Specifically, the CCFF architecture has fixed on-time control and frequency foldback characteristics. At high currents, the circuit operates in critical conduction mode. At low currents (close to the line zero crossing at heavy loads and at full sine square waves at light loads), the next cycle does not start immediately after the core is reset; instead, the timer starts adjusting the dead time; the smaller the current, the longer the timer duration (dead time); the timer duration depends on the size; the timer only controls the dead time (not the switching cycle/off time). Since the dead time is not affected by changes in the current cycle length, valley conduction can be performed without hesitation.

Figure 5: Demonstration board energy efficiency comparison (red: CCFF with skip cycle mode; green: CCFF with skip cycle function disabled; purple: CrM)

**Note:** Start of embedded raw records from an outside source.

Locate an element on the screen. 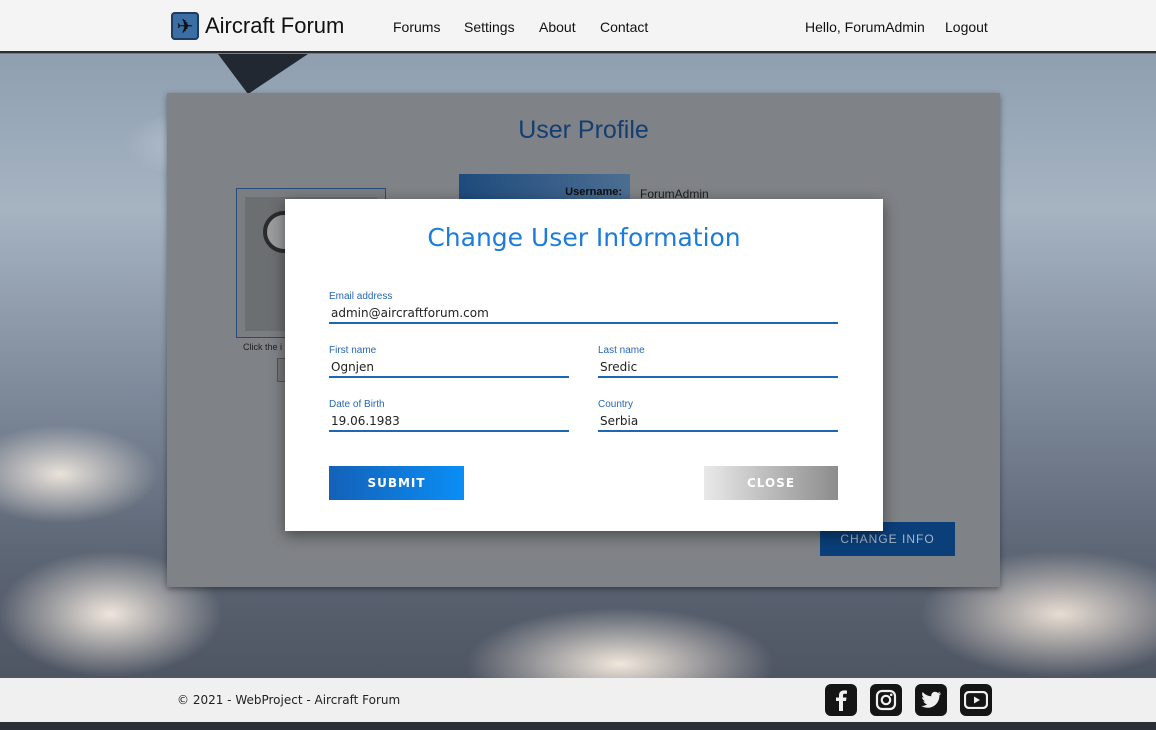 The image size is (1156, 730). nav-contact: Contact is located at coordinates (624, 27).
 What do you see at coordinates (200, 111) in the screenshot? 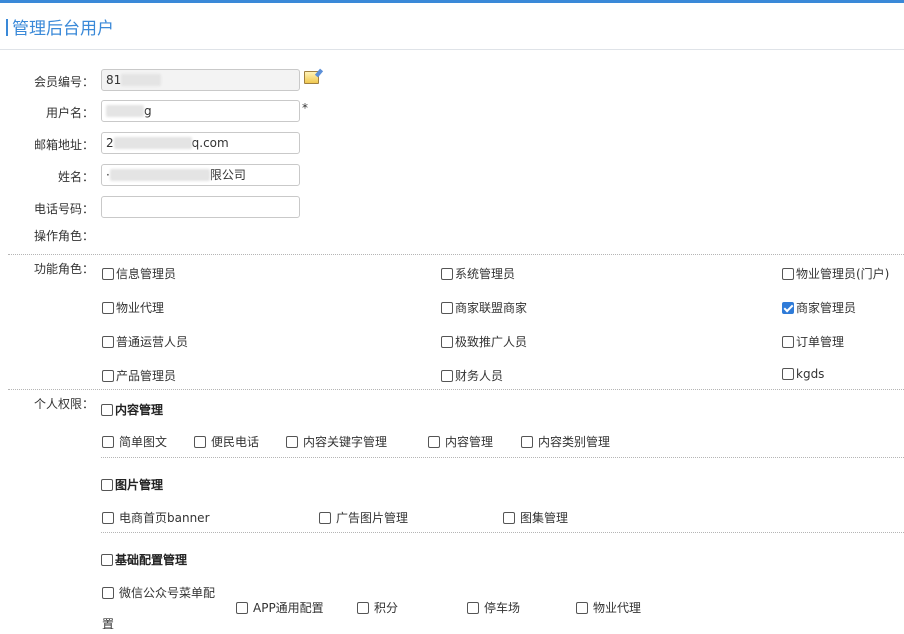
I see `username-field: g` at bounding box center [200, 111].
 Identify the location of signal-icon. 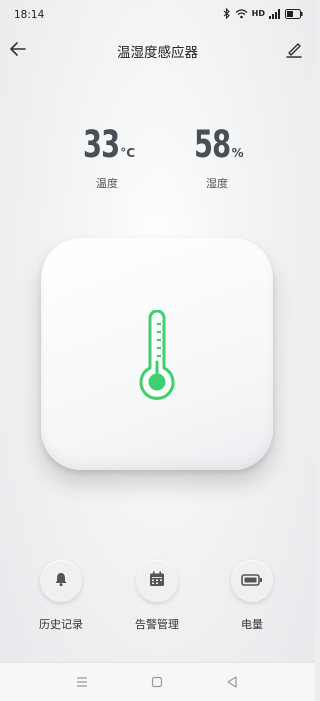
(275, 14).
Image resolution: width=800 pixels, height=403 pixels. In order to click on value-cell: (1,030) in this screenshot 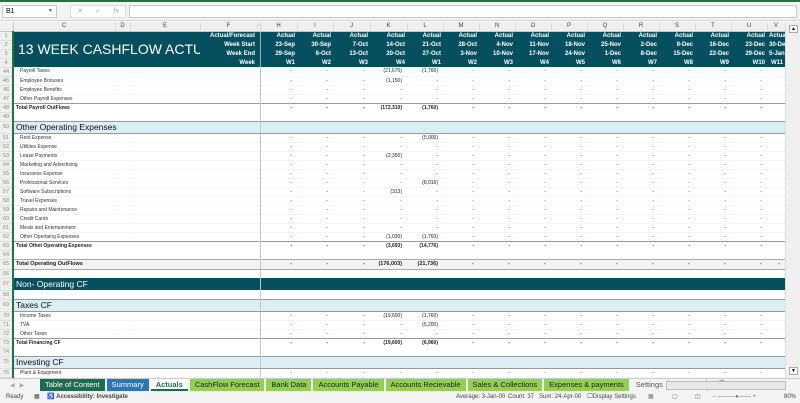, I will do `click(388, 237)`.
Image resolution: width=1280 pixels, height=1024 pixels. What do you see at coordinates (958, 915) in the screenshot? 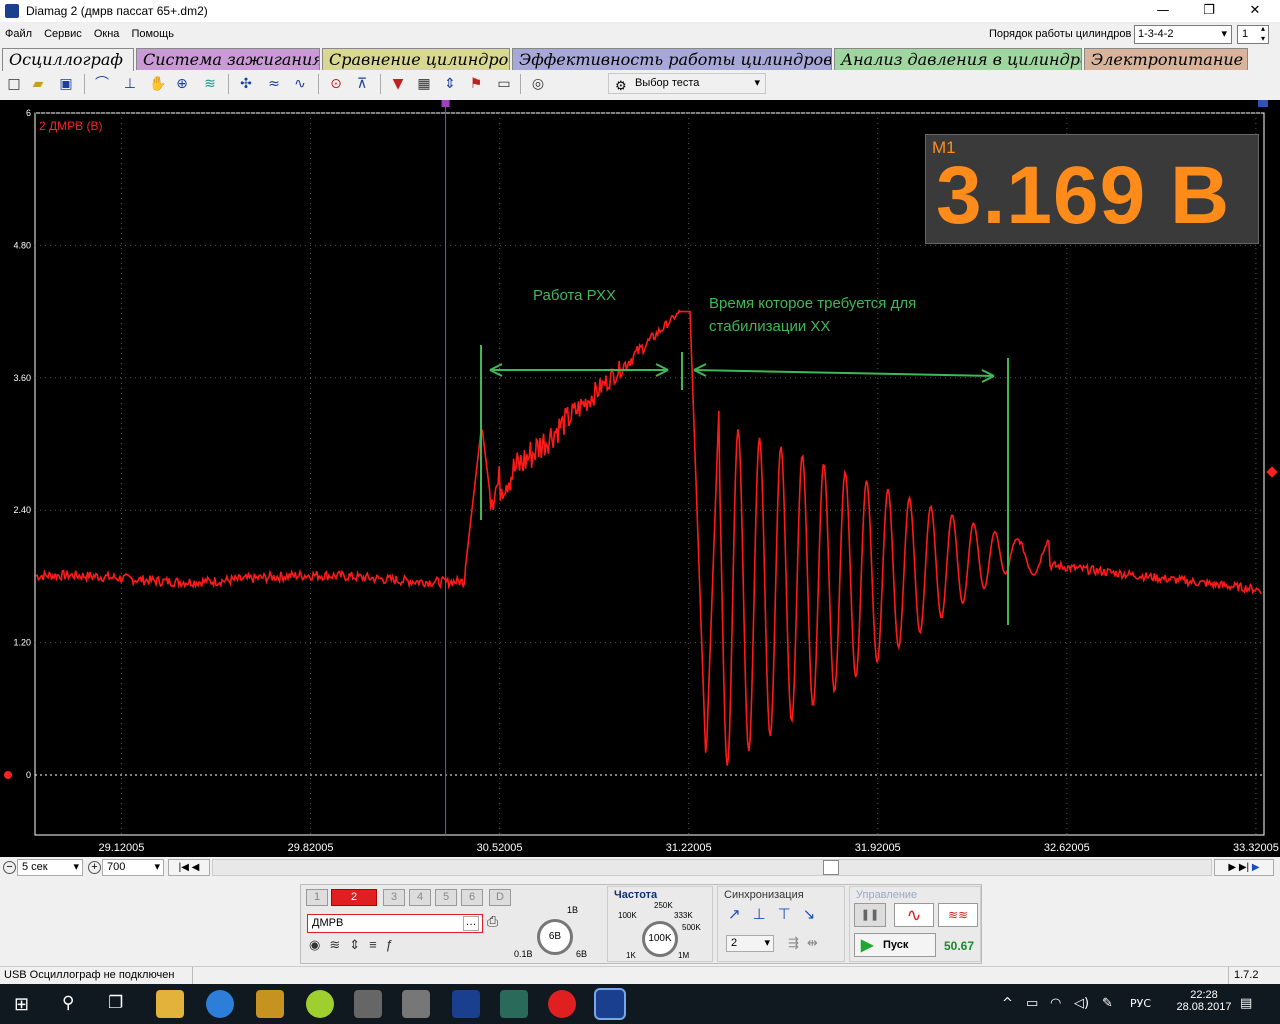
I see `multi-wave-button: ≋≋` at bounding box center [958, 915].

The biggest benefit of using CCFF control architecture is to improve energy efficiency. With traditional CrM (critical conduction mode)/BCM (boundary line conduction mode), the switching frequency increases when the load decreases; when the load is extremely low, the controller may enter the "skip cycle mode" and generate audible noise. With CCFF control architecture, the switching frequency can be reduced when the load decreases to reduce power loss; when the load is light, the controller can clamp a lower frequency higher than the audible noise frequency band; when the load is extremely low, the skip cycle mode is used (it can be easily turned off). Therefore, this valley conduction can further improve energy efficiency and reduce electromagnetic interference. Figure 5 compares the energy efficiency of NCP1611CCFF PFC and traditional CrM PFC under different load conditions. As can be seen from the figure, under 10% light load conditions, the energy efficiency of the demonstration board based on NCP1611 with skip cycle mode is as high as nearly 97% (nearly 96% when the skip cycle mode is turned off), while the energy efficiency of the demonstration board based on the traditional CrM architecture is only nearly 87%, which is nearly 10%. It can be seen that NCP1611 performs particularly well in improving the light-load energy efficiency of power supplies.

summary:

The NCP1611 PFC controller uses a novel and patent-pending control technology - current-controlled frequency reversal, operates in critical conduction mode/discontinuous conduction mode (DCM), and has valley switching, which can provide excellent energy efficiency under a wide operating power range, and can provide high power factor and good total harmonic distortion (THD) performance under a wide load range. Compared with traditional CrM PFC controllers, this novel PFC controller has higher fault handling capabilities, better transient response, and can flexibly support different bias situations. It is worth mentioning that the NCP1611 PFC controller is specially optimized, especially for applications such as flat-screen TVs, power adapters, high-efficiency computer power supplies, and LED driver power supplies.